ALG, GLP und CSP reichen Vorstoss ein Stadt Zug soll ab 2030 alle Gebäude nachhaltig betreiben

2 min Lesezeit 30.01.2020, 07:01 Uhr

Die Stadt Zug soll vorwärts machen und ihre Liegenschaften bis 2030 möglichst komplett auf erneuerbare Energien umrüsten. Dies ist der ambitionierte Plan von ALG, GLP und CSP. Damit möchte man die Ziele des Pariser Klimaabkommens früher erreichen als bislang vorgesehen.

«Die Stadt Zug betreibt sämtliche Liegenschaften spätestens ab 2030 ausschliesslich mit Energie aus erneuerbaren Quellen. Dabei produziert sie mindestens 20 Prozent des Strombedarfs selbst durch eine konsequente Nutzung von Dach- und Fassadenflächen, die für die Stromproduktion geeignet sind.» So lautet die Forderung einer Motion, welche die Parteien ALG, CSP und GLP am Donnerstag eingereicht haben.

Da neben dem Verkehr, dem Handel und der Industrie insbesondere der Bau und der Betrieb von Gebäuden sehr viel Energie benötige, entstünden grosse CO2-Emmissionen, sofern diese aus fossilen Energieträgern gewonnen werden, so die drei Parteien.

«Finanzielle Mittel sind vorhanden»

Zug solle so mit einem guten Beispiel vorangehen, um die Ziele des Pariser Klimaabkommens von Netto-Null Emmissionen 2025 zu erreichen. «Um Erfahrungen zu sammeln und insbesondere um die Machbarkeit aufzuzeigen, ist es sinnvoll, wenn die Stadt Zug beim eigenen Gebäude- bestand vorangeht und versucht, das Ziel deutlich früher zu erreichen», heisst es in dem Vorstoss. Die Stadt Zug verfüge über ausreichend finanzielle Mittel, um in dieser Hinsicht rasch tätig zu werden.

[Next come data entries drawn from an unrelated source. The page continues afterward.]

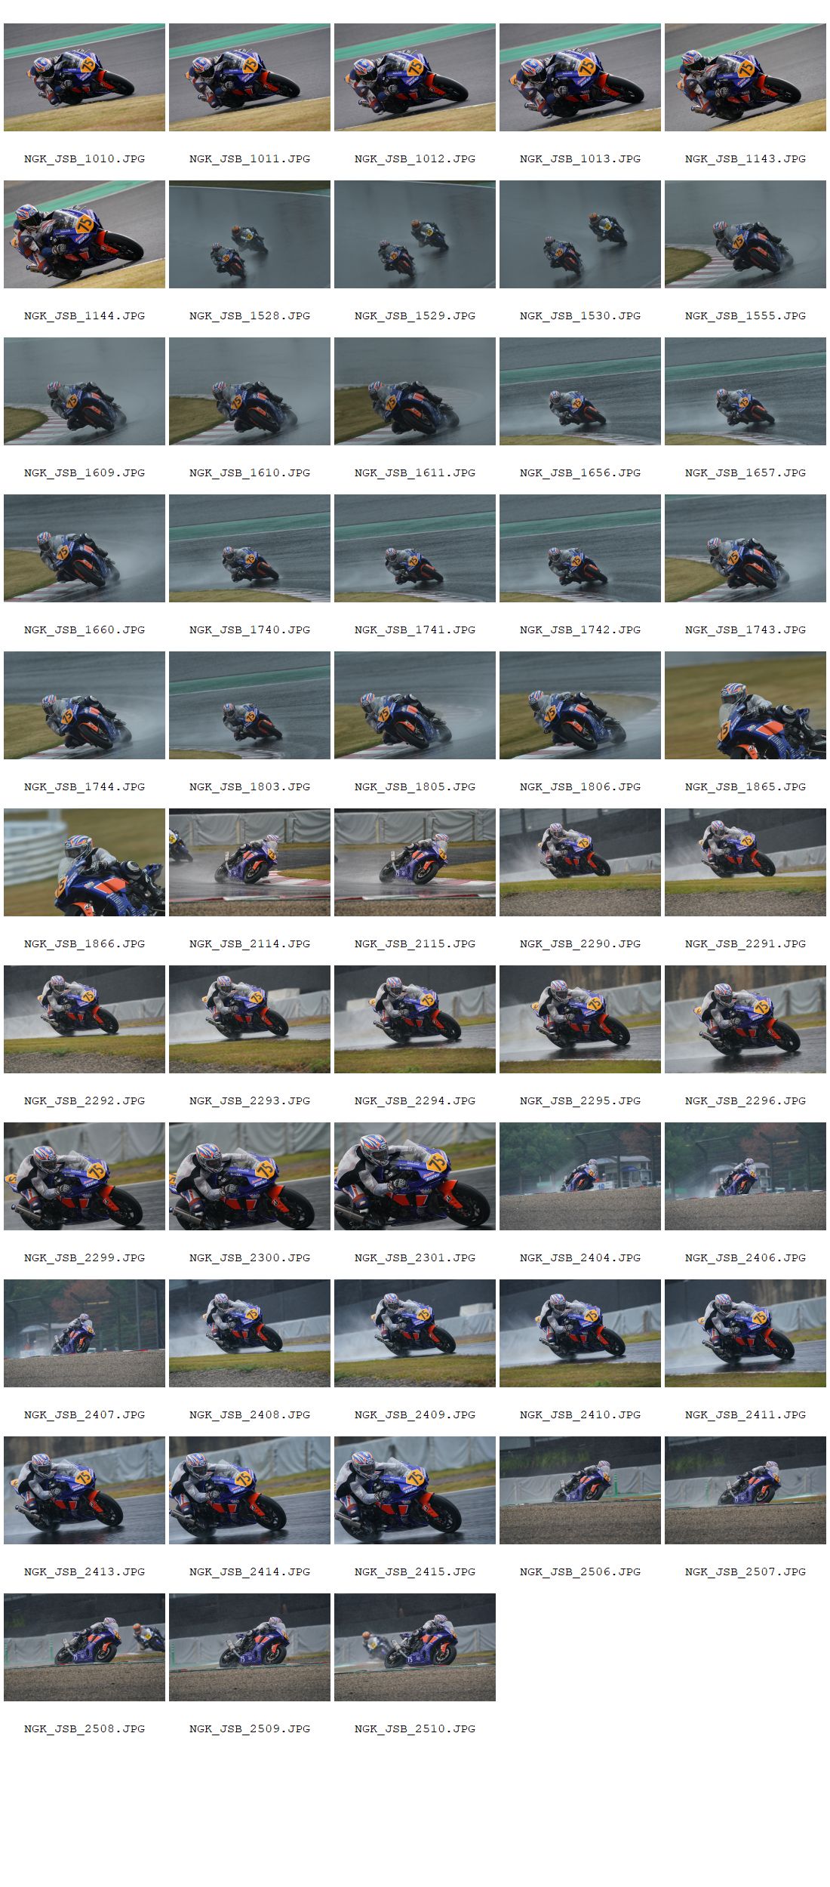Click the NGK_JSB_2301.JPG close-up thumbnail
This screenshot has height=1887, width=830.
click(415, 1176)
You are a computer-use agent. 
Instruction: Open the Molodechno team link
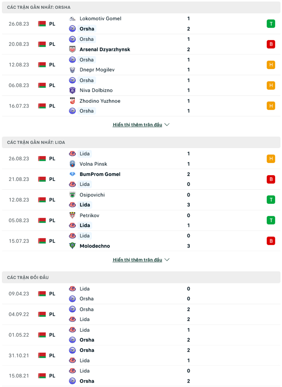pos(95,246)
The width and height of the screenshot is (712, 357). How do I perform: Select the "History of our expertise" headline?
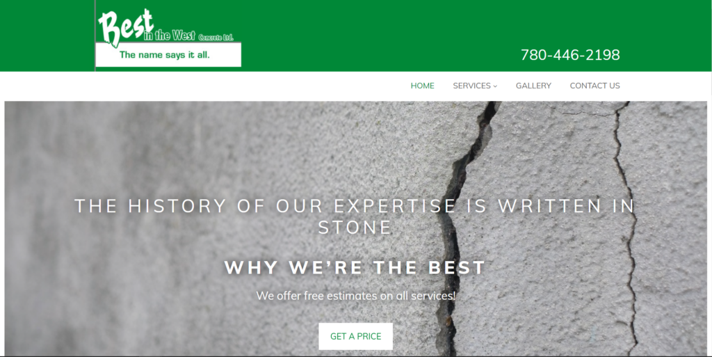[x=355, y=216]
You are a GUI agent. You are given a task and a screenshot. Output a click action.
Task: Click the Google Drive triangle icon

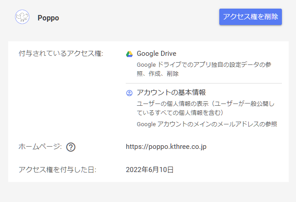129,54
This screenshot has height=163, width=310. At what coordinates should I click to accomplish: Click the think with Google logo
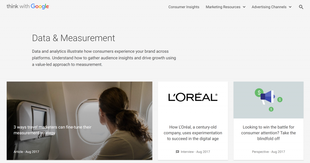point(28,6)
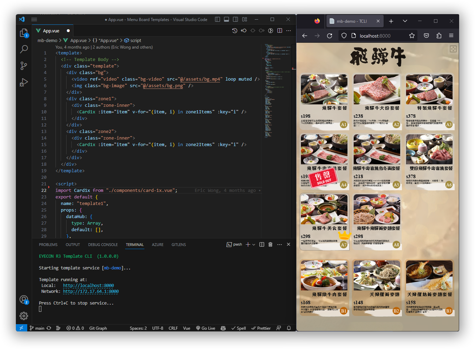
Task: Bookmark localhost page with star icon
Action: point(412,36)
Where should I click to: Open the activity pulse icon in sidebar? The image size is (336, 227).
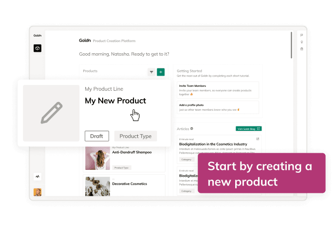(x=37, y=176)

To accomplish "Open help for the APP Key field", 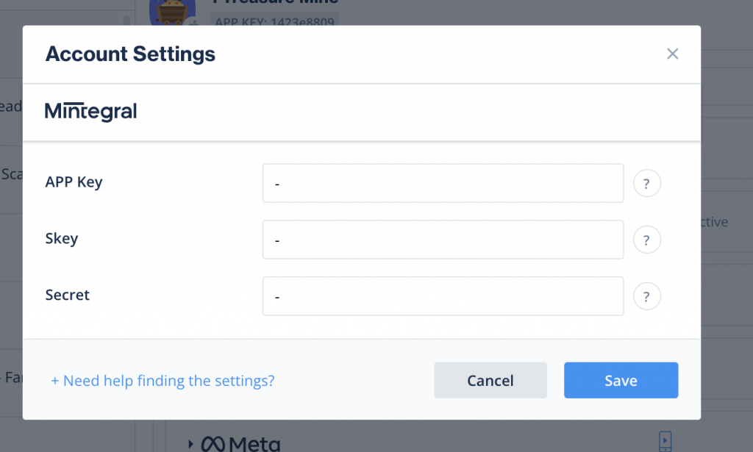I will click(x=647, y=183).
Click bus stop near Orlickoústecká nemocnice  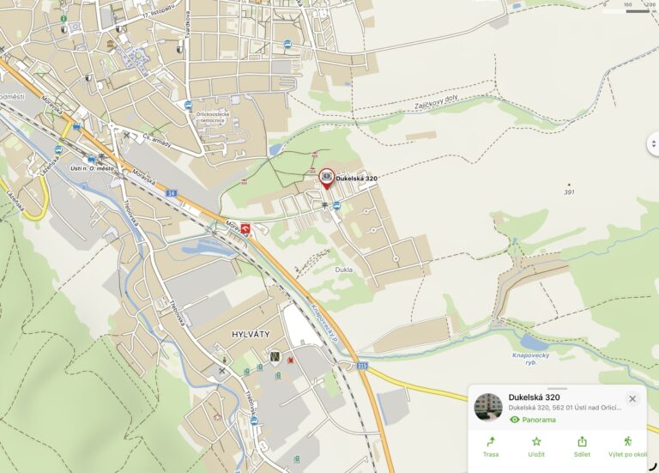pos(188,105)
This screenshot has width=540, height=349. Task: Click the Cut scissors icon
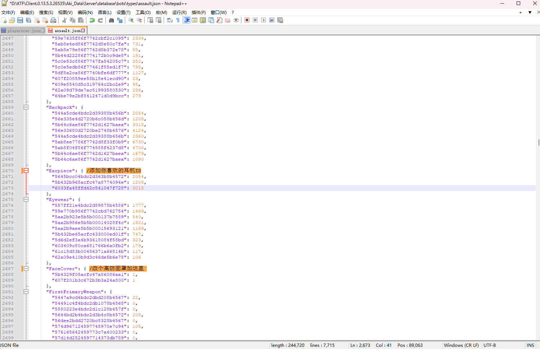(x=64, y=20)
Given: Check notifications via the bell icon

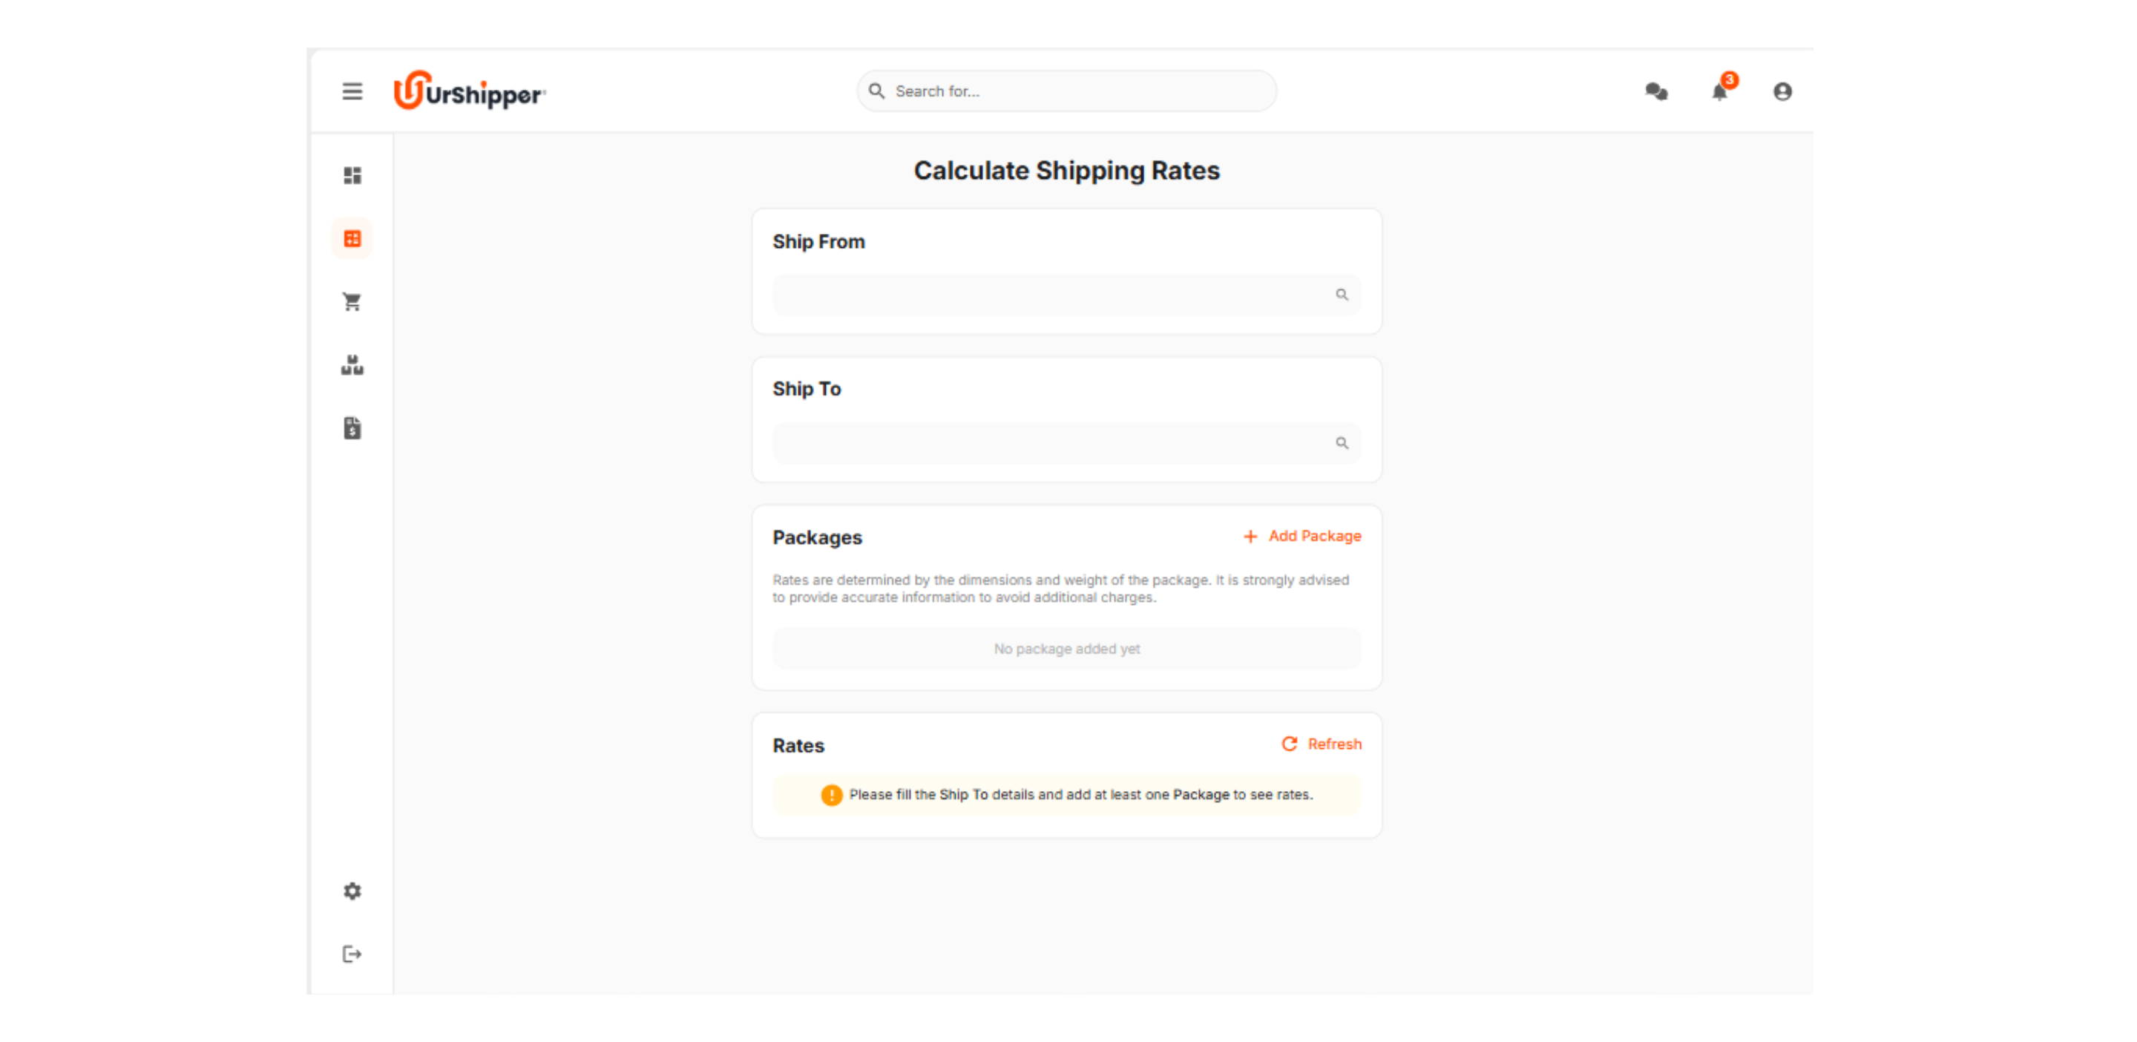Looking at the screenshot, I should [x=1718, y=93].
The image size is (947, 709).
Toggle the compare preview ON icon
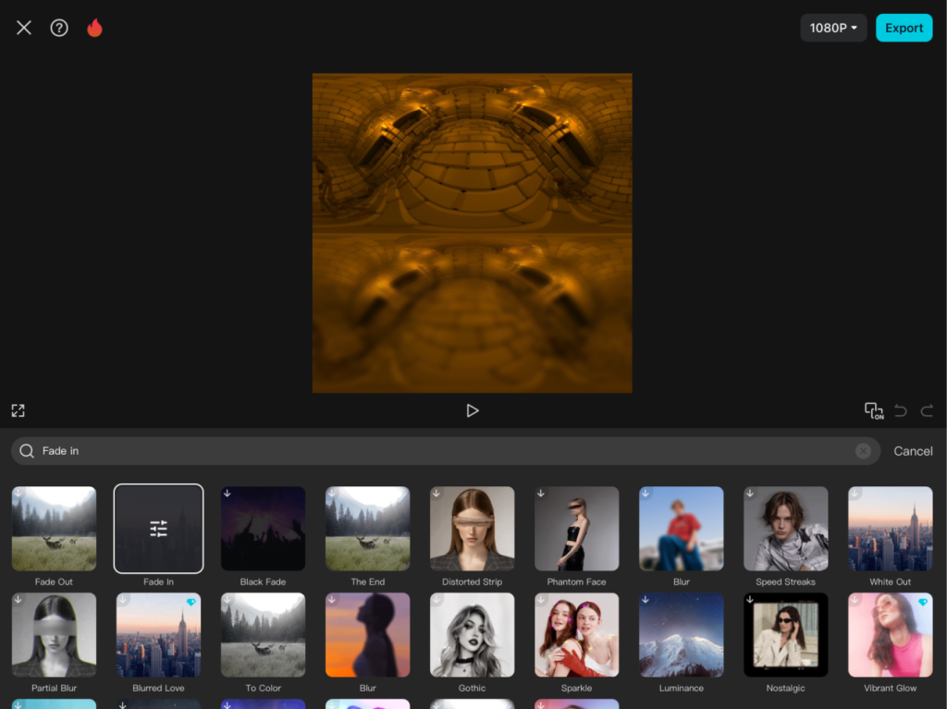click(x=873, y=410)
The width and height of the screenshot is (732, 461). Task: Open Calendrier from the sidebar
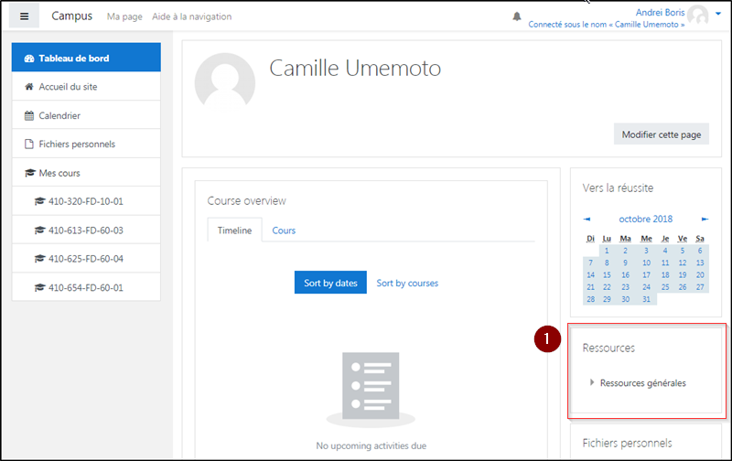coord(59,115)
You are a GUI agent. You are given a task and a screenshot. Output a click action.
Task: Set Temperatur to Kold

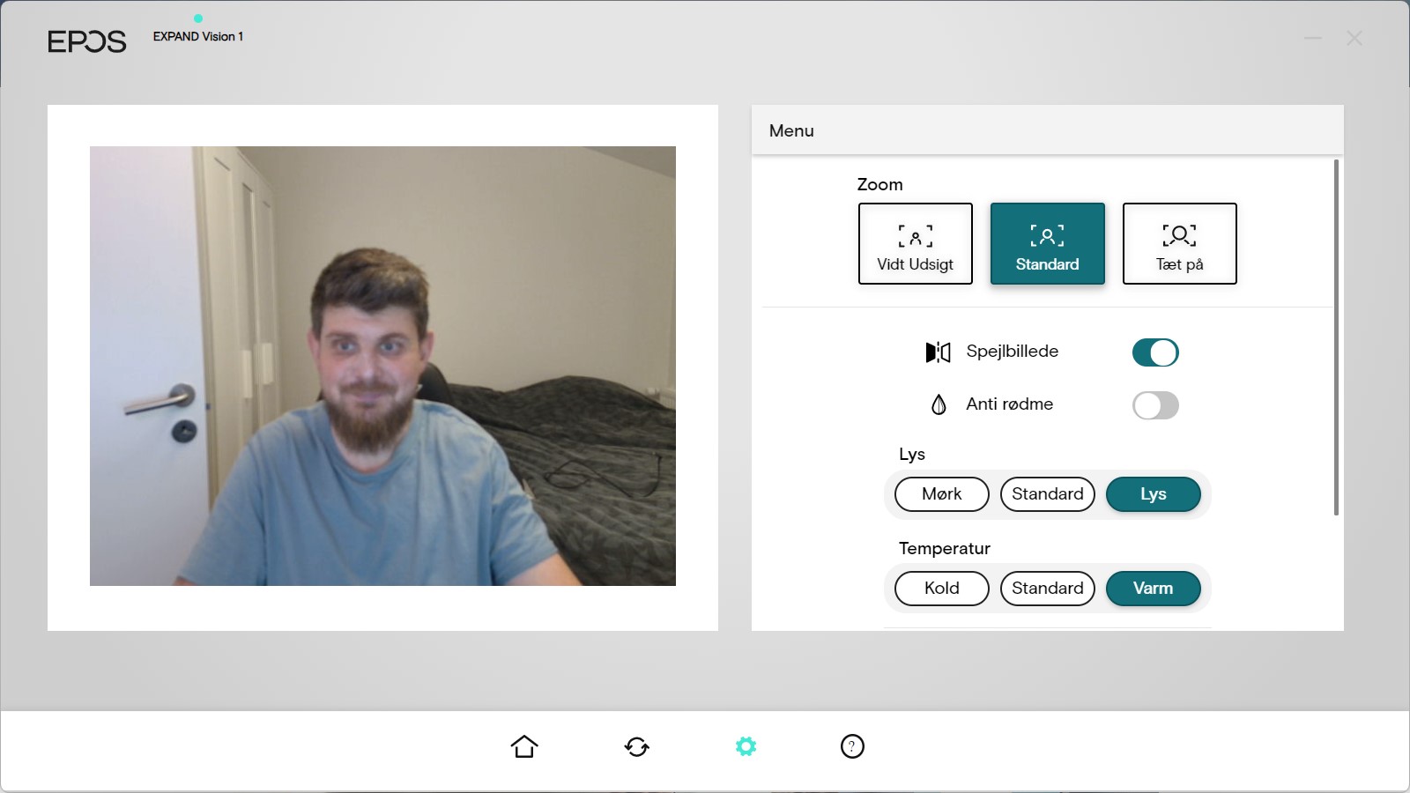click(x=941, y=589)
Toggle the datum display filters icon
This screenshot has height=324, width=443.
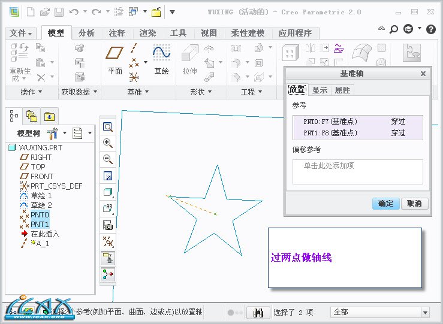click(x=108, y=242)
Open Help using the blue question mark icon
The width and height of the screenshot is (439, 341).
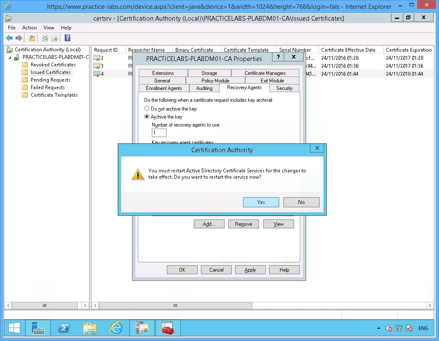coord(67,38)
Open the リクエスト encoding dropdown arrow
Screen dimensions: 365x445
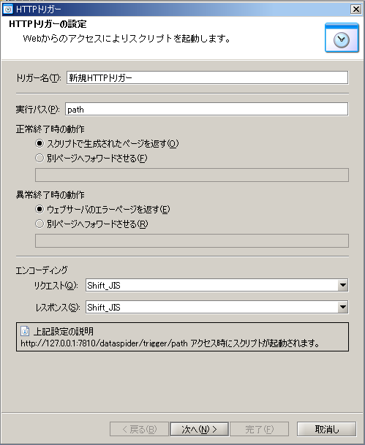tap(343, 285)
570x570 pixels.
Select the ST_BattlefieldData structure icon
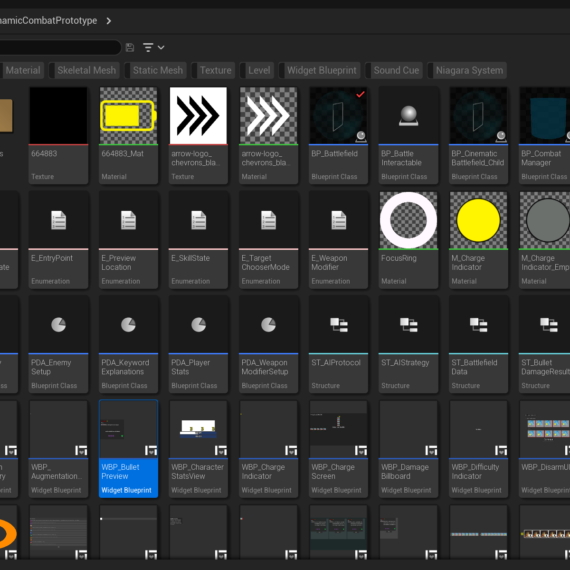click(x=478, y=325)
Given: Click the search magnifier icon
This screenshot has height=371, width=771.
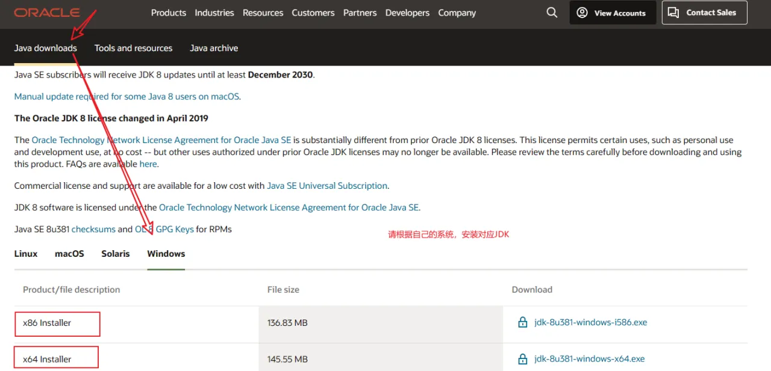Looking at the screenshot, I should [x=552, y=13].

«Während dem die Wasserkraft im Kanton Zug wie auch in der ganzen Schweiz schon fast vollständig ausgeschöpft ist, gibt es insbesondere für die Solarenergie noch grosses Potenzial. Hier soll die Stadt Zug vorangehen und durch konsequente Stromsparbemühungen einerseits, durch das Ausnutzen möglichst vieler geeigneter Dach- und Fassadenflächen der eigenen Liegenschaften für Photovoltaikanlagen andrerseits, bis 2030 eine Eigenproduktionsquote (übers Jahr gerechnet) von mindestens 20% erreichen», lautet die klare Forderung der drei Parteien.

Unabhängig vom Öl werden

Bei vermieteten Objekten sei ausserdem gemeinsam mit dem Energiedienstleister ein Modell –wie die Mieter zu günstigen Konditionen Solarstrom von der jeweiligen Liegenschaft beziehen können. Unter anderem mit dieser Massnahme könne man unabhängig vom Erdöl werden, das meistens in nicht-demokratischen Staaten gefördert werde.

Folglich fordern CSP, GLP und ALG vom Stadtrat eine Liste mit den Gebäuden erstellen, die mit Gas oder Öl beheizt werden und aufzeigen, bis wann er diese Liegenschaften energietechnisch sanieren möchte.